Reproduce the entries exactly. Omit none of them.

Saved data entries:
::::::
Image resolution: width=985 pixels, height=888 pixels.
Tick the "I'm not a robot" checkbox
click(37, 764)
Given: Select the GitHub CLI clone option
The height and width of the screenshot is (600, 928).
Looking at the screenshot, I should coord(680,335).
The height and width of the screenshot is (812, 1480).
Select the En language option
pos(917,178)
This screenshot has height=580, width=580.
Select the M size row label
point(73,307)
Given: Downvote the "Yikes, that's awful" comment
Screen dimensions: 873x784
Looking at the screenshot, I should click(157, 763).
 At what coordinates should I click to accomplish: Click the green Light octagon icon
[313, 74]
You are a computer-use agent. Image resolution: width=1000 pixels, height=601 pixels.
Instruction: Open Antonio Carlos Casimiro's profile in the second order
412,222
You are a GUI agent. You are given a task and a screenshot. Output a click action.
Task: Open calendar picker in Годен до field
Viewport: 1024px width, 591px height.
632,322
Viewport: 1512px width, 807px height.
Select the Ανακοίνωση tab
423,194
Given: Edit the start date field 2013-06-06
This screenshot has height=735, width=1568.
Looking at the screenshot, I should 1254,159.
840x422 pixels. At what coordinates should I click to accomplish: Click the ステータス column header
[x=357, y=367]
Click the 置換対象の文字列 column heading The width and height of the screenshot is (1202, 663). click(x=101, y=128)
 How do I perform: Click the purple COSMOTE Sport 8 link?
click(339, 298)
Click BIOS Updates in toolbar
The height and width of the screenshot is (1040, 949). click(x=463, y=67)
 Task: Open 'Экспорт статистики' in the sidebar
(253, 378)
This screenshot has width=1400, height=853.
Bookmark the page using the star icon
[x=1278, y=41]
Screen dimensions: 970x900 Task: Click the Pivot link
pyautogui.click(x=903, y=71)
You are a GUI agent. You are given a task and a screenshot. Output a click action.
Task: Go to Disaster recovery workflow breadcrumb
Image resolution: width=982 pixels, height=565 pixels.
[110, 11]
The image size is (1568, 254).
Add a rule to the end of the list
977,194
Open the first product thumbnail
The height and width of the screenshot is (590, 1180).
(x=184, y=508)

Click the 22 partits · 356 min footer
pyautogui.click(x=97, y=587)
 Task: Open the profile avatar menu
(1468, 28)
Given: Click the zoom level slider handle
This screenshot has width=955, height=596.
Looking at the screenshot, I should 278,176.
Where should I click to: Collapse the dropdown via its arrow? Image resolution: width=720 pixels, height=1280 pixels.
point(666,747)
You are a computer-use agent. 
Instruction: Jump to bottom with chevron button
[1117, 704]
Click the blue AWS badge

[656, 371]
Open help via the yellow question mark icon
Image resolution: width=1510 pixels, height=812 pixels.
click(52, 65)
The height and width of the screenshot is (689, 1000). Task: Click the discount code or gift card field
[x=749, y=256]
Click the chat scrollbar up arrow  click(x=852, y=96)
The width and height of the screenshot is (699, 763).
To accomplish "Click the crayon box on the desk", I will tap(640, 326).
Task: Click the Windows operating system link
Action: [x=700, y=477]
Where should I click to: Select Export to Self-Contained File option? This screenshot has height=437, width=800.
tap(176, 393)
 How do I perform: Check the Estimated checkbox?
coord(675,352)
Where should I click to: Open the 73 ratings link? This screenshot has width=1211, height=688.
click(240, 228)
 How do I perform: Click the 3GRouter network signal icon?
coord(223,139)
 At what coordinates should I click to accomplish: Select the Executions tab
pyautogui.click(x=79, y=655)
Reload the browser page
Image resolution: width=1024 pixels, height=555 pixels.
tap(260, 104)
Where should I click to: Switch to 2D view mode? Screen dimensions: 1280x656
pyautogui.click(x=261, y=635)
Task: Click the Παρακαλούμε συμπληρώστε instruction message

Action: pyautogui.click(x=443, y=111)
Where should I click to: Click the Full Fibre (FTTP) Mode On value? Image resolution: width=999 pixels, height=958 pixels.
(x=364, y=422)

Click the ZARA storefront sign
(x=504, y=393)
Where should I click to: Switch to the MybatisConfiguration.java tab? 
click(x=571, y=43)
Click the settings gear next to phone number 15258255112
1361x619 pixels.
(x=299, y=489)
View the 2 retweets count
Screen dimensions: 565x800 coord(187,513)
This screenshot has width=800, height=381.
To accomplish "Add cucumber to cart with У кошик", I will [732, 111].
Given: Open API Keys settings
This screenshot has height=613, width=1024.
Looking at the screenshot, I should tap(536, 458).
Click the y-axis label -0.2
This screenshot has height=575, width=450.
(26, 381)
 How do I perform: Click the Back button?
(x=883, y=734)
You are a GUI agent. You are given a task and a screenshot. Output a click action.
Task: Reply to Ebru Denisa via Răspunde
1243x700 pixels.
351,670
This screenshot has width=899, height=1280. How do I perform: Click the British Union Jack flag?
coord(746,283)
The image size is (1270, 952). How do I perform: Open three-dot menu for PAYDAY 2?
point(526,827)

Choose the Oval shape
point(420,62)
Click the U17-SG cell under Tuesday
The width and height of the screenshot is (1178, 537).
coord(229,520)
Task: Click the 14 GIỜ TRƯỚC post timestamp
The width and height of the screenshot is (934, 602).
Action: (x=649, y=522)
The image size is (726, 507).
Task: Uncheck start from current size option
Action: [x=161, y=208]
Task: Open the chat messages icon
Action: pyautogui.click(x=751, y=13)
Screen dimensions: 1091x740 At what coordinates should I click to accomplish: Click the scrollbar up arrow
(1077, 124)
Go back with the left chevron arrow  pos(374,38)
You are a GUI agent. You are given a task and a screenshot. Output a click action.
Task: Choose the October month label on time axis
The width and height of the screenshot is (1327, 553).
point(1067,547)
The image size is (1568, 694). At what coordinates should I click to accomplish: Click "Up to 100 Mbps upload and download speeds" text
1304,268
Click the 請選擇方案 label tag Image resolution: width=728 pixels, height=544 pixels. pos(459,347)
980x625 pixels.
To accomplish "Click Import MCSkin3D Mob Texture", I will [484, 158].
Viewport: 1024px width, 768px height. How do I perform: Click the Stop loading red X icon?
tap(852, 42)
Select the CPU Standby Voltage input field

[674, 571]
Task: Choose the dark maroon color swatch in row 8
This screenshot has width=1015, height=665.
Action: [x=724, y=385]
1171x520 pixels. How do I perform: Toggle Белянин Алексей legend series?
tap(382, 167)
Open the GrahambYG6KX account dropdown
::::::
**Answer below**.
Image resolution: width=985 pixels, height=888 pixels.
Tick the "I'm not a robot" checkbox
click(37, 764)
Given: Select the GitHub CLI clone option
The height and width of the screenshot is (600, 928).
Looking at the screenshot, I should coord(680,335).
The height and width of the screenshot is (812, 1480).
Select the En language option
pos(917,178)
This screenshot has height=580, width=580.
Select the M size row label
point(73,307)
Given: Downvote the "Yikes, that's awful" comment
Screen dimensions: 873x784
Looking at the screenshot, I should click(157, 763).
 At what coordinates should I click to accomplish: Click the green Light octagon icon
[313, 74]
You are a computer-use agent. Image resolution: width=1000 pixels, height=601 pixels.
Instruction: Open Antonio Carlos Casimiro's profile in the second order
412,222
You are a GUI agent. You are given a task and a screenshot. Output a click action.
Task: Open calendar picker in Годен до field
Viewport: 1024px width, 591px height.
632,322
Viewport: 1512px width, 807px height.
Select the Ανακοίνωση tab
423,194
Given: Edit the start date field 2013-06-06
This screenshot has height=735, width=1568.
Looking at the screenshot, I should 1254,159.
840x422 pixels. At what coordinates should I click to accomplish: Click the ステータス column header
[x=357, y=367]
Click the 置換対象の文字列 column heading The width and height of the screenshot is (1202, 663). click(x=101, y=128)
 How do I perform: Click the purple COSMOTE Sport 8 link?
click(339, 298)
Click BIOS Updates in toolbar
The height and width of the screenshot is (1040, 949). click(x=463, y=67)
 Task: Open 'Экспорт статистики' in the sidebar
(253, 378)
This screenshot has width=1400, height=853.
Bookmark the page using the star icon
[x=1278, y=41]
Screen dimensions: 970x900 Task: Click the Pivot link
pyautogui.click(x=903, y=71)
You are a GUI agent. You are given a task and a screenshot. Output a click action.
Task: Go to Disaster recovery workflow breadcrumb
Image resolution: width=982 pixels, height=565 pixels.
[110, 11]
The image size is (1568, 254).
Add a rule to the end of the list
977,194
Open the first product thumbnail
The height and width of the screenshot is (590, 1180).
(x=184, y=508)

Click the 22 partits · 356 min footer
pyautogui.click(x=97, y=587)
 Task: Open the profile avatar menu
(1468, 28)
Given: Click the zoom level slider handle
This screenshot has width=955, height=596.
Looking at the screenshot, I should 278,176.
Where should I click to: Collapse the dropdown via its arrow? Image resolution: width=720 pixels, height=1280 pixels.
point(666,747)
You are a computer-use agent. 
Instruction: Jump to bottom with chevron button
[1117, 704]
Click the blue AWS badge

[656, 371]
Open help via the yellow question mark icon
Image resolution: width=1510 pixels, height=812 pixels.
click(52, 65)
The height and width of the screenshot is (689, 1000). Task: Click the discount code or gift card field
[x=749, y=256]
Click the chat scrollbar up arrow  click(x=852, y=96)
The width and height of the screenshot is (699, 763).
To accomplish "Click the crayon box on the desk", I will tap(640, 326).
Task: Click the Windows operating system link
Action: [x=700, y=477]
Where should I click to: Select Export to Self-Contained File option? This screenshot has height=437, width=800.
tap(176, 393)
 How do I perform: Check the Estimated checkbox?
coord(675,352)
Where should I click to: Open the 73 ratings link? This screenshot has width=1211, height=688.
click(240, 228)
 How do I perform: Click the 3GRouter network signal icon?
coord(223,139)
 At what coordinates should I click to accomplish: Select the Executions tab
pyautogui.click(x=79, y=655)
Reload the browser page
Image resolution: width=1024 pixels, height=555 pixels.
tap(260, 104)
Where should I click to: Switch to 2D view mode? Screen dimensions: 1280x656
pyautogui.click(x=261, y=635)
Task: Click the Παρακαλούμε συμπληρώστε instruction message

Action: pyautogui.click(x=443, y=111)
Where should I click to: Click the Full Fibre (FTTP) Mode On value? Image resolution: width=999 pixels, height=958 pixels.
(x=364, y=422)

Click the ZARA storefront sign
(x=504, y=393)
Where should I click to: Switch to the MybatisConfiguration.java tab? 
click(x=571, y=43)
Click the settings gear next to phone number 15258255112
1361x619 pixels.
(x=299, y=489)
View the 2 retweets count
Screen dimensions: 565x800 coord(187,513)
This screenshot has width=800, height=381.
To accomplish "Add cucumber to cart with У кошик", I will [732, 111].
Given: Open API Keys settings
This screenshot has height=613, width=1024.
Looking at the screenshot, I should tap(536, 458).
Click the y-axis label -0.2
This screenshot has height=575, width=450.
(26, 381)
 How do I perform: Click the Back button?
(x=883, y=734)
You are a GUI agent. You are given a task and a screenshot. Output a click action.
Task: Reply to Ebru Denisa via Răspunde
1243x700 pixels.
351,670
This screenshot has width=899, height=1280. How do I perform: Click the British Union Jack flag?
coord(746,283)
The image size is (1270, 952). How do I perform: Open three-dot menu for PAYDAY 2?
point(526,827)

Choose the Oval shape
point(420,62)
Click the U17-SG cell under Tuesday
The width and height of the screenshot is (1178, 537).
coord(229,520)
Task: Click the 14 GIỜ TRƯỚC post timestamp
The width and height of the screenshot is (934, 602).
Action: (x=649, y=522)
The image size is (726, 507).
Task: Uncheck start from current size option
Action: [x=161, y=208]
Task: Open the chat messages icon
Action: pyautogui.click(x=751, y=13)
Screen dimensions: 1091x740 At what coordinates should I click to accomplish: Click the scrollbar up arrow
(1077, 124)
Go back with the left chevron arrow  pos(374,38)
You are a GUI agent. You are given a task and a screenshot. Output a click action.
Task: Choose the October month label on time axis
The width and height of the screenshot is (1327, 553).
point(1067,547)
The image size is (1568, 694). At what coordinates should I click to accomplish: Click "Up to 100 Mbps upload and download speeds" text
1304,268
Click the 請選擇方案 label tag Image resolution: width=728 pixels, height=544 pixels. pos(459,347)
980x625 pixels.
To accomplish "Click Import MCSkin3D Mob Texture", I will [484, 158].
Viewport: 1024px width, 768px height. How do I perform: Click the Stop loading red X icon?
tap(852, 42)
Select the CPU Standby Voltage input field

[674, 571]
Task: Choose the dark maroon color swatch in row 8
This screenshot has width=1015, height=665.
Action: [x=724, y=385]
1171x520 pixels. How do I perform: Toggle Белянин Алексей legend series?
tap(382, 167)
Open the GrahambYG6KX account dropdown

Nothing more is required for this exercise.